*DATASET EXCERPTS*:

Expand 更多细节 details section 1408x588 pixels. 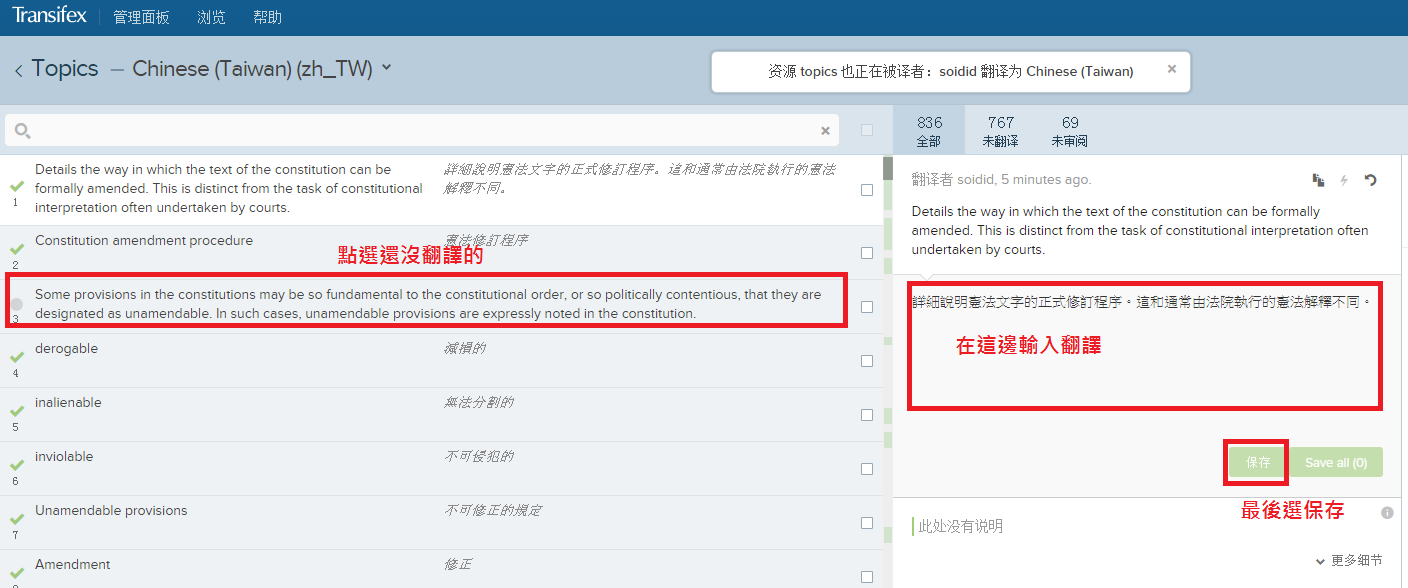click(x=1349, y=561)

--

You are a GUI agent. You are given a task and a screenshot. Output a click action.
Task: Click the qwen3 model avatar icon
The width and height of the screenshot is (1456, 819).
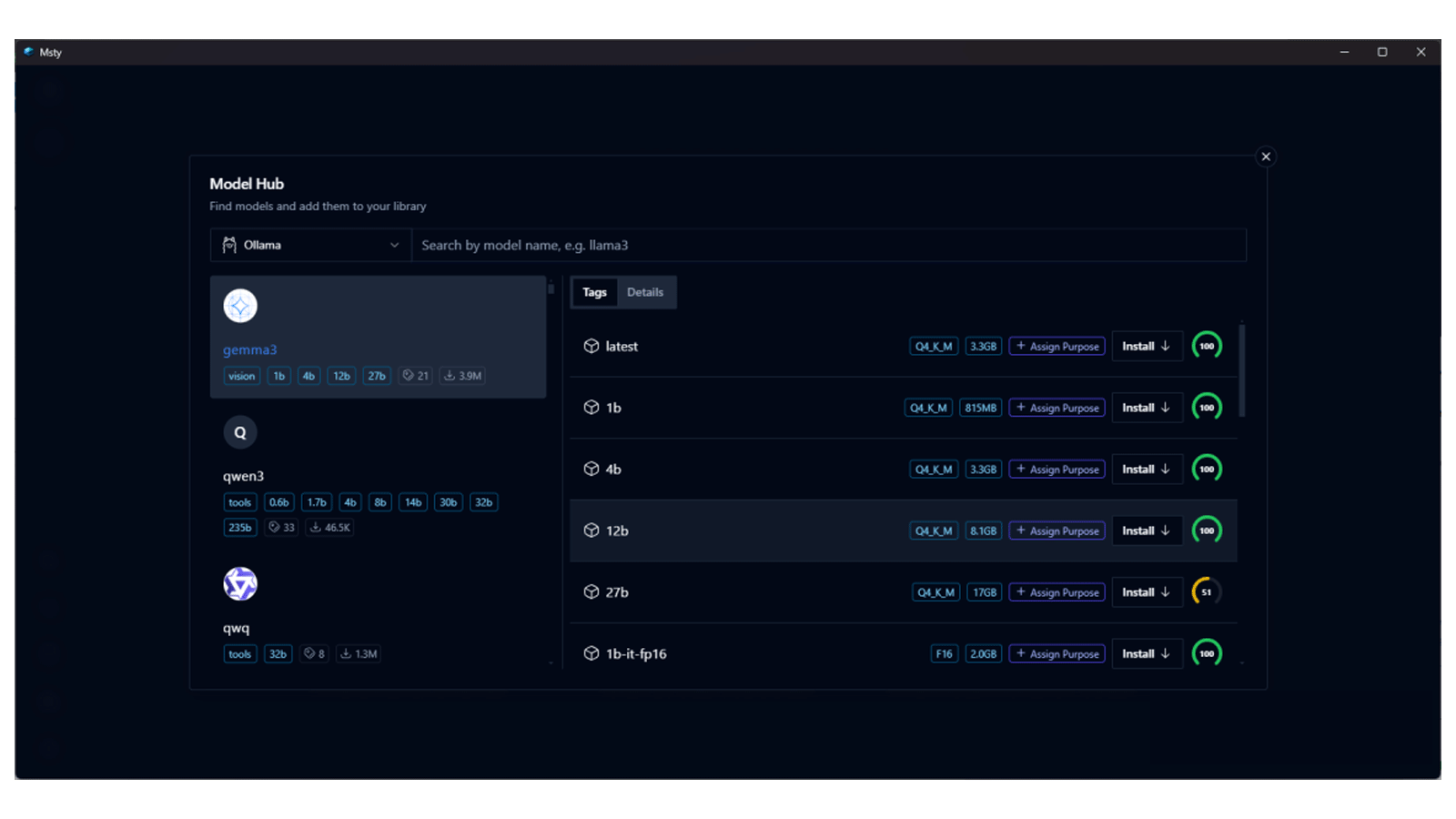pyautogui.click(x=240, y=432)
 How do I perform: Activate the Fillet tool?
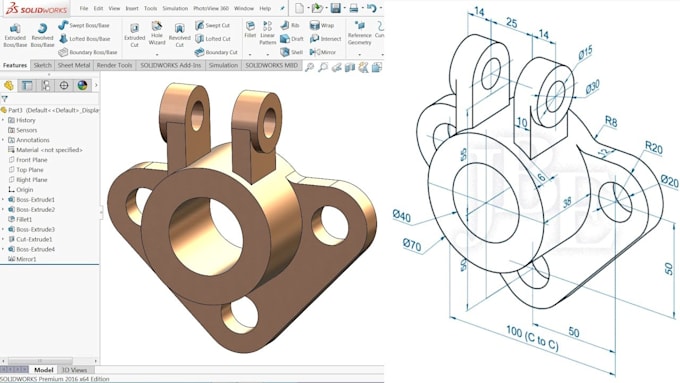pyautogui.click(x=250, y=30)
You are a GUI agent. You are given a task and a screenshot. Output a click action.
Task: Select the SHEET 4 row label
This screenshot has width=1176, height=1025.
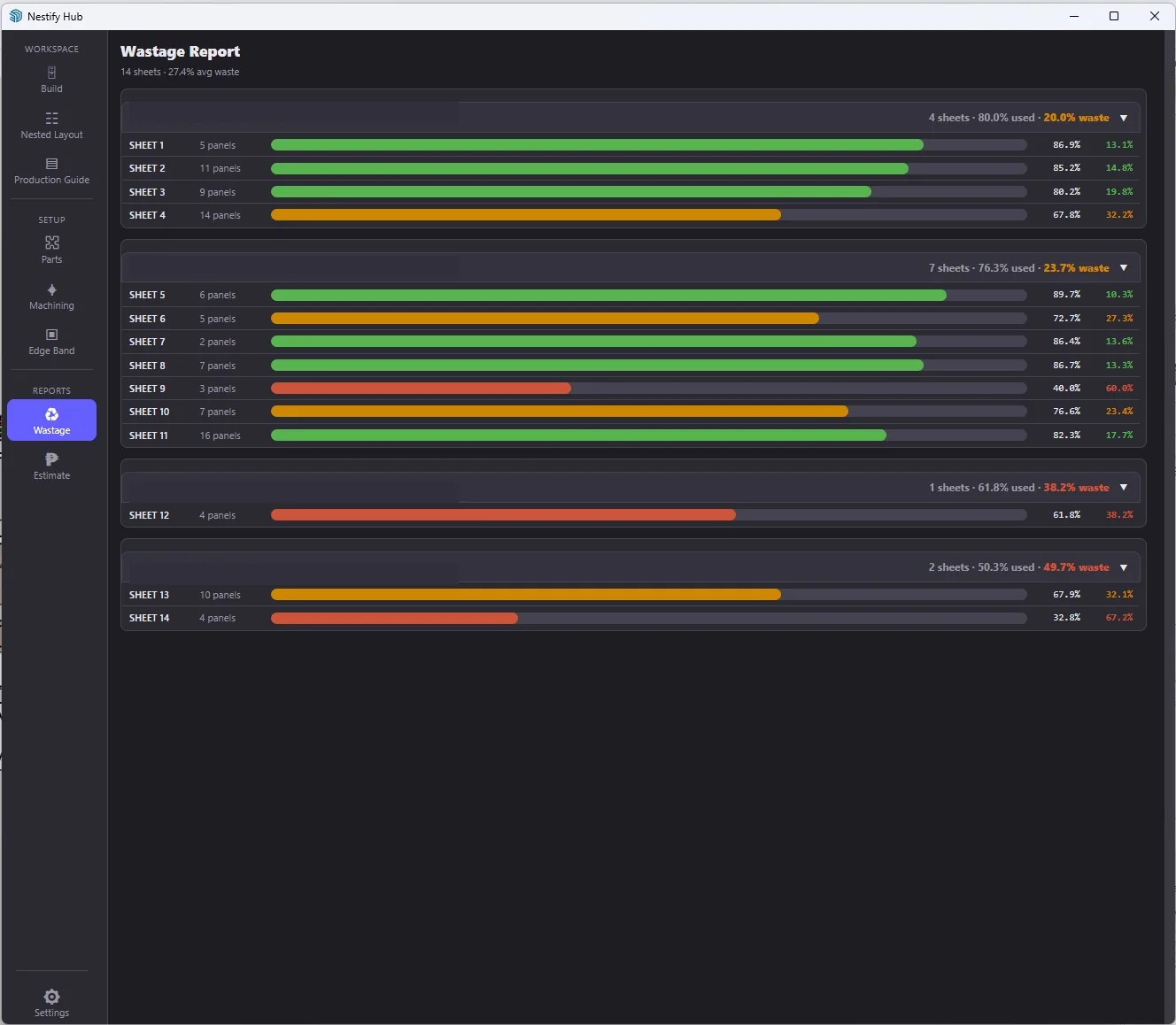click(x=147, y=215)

*YOUR ASSIGNMENT*:
Nothing but the lines from the one containing "Task: Click the qwen3 model avatar icon" through the one containing "Task: Select the SHEET 4 row label" should appear, copied exactly from the material above and without pictures.

*RESPONSE AREA*:
Task: Click the qwen3 model avatar icon
The width and height of the screenshot is (1456, 819).
pyautogui.click(x=240, y=432)
 How do I perform: Activate the Fillet tool?
pyautogui.click(x=250, y=30)
You are a GUI agent. You are given a task and a screenshot. Output a click action.
Task: Select the SHEET 4 row label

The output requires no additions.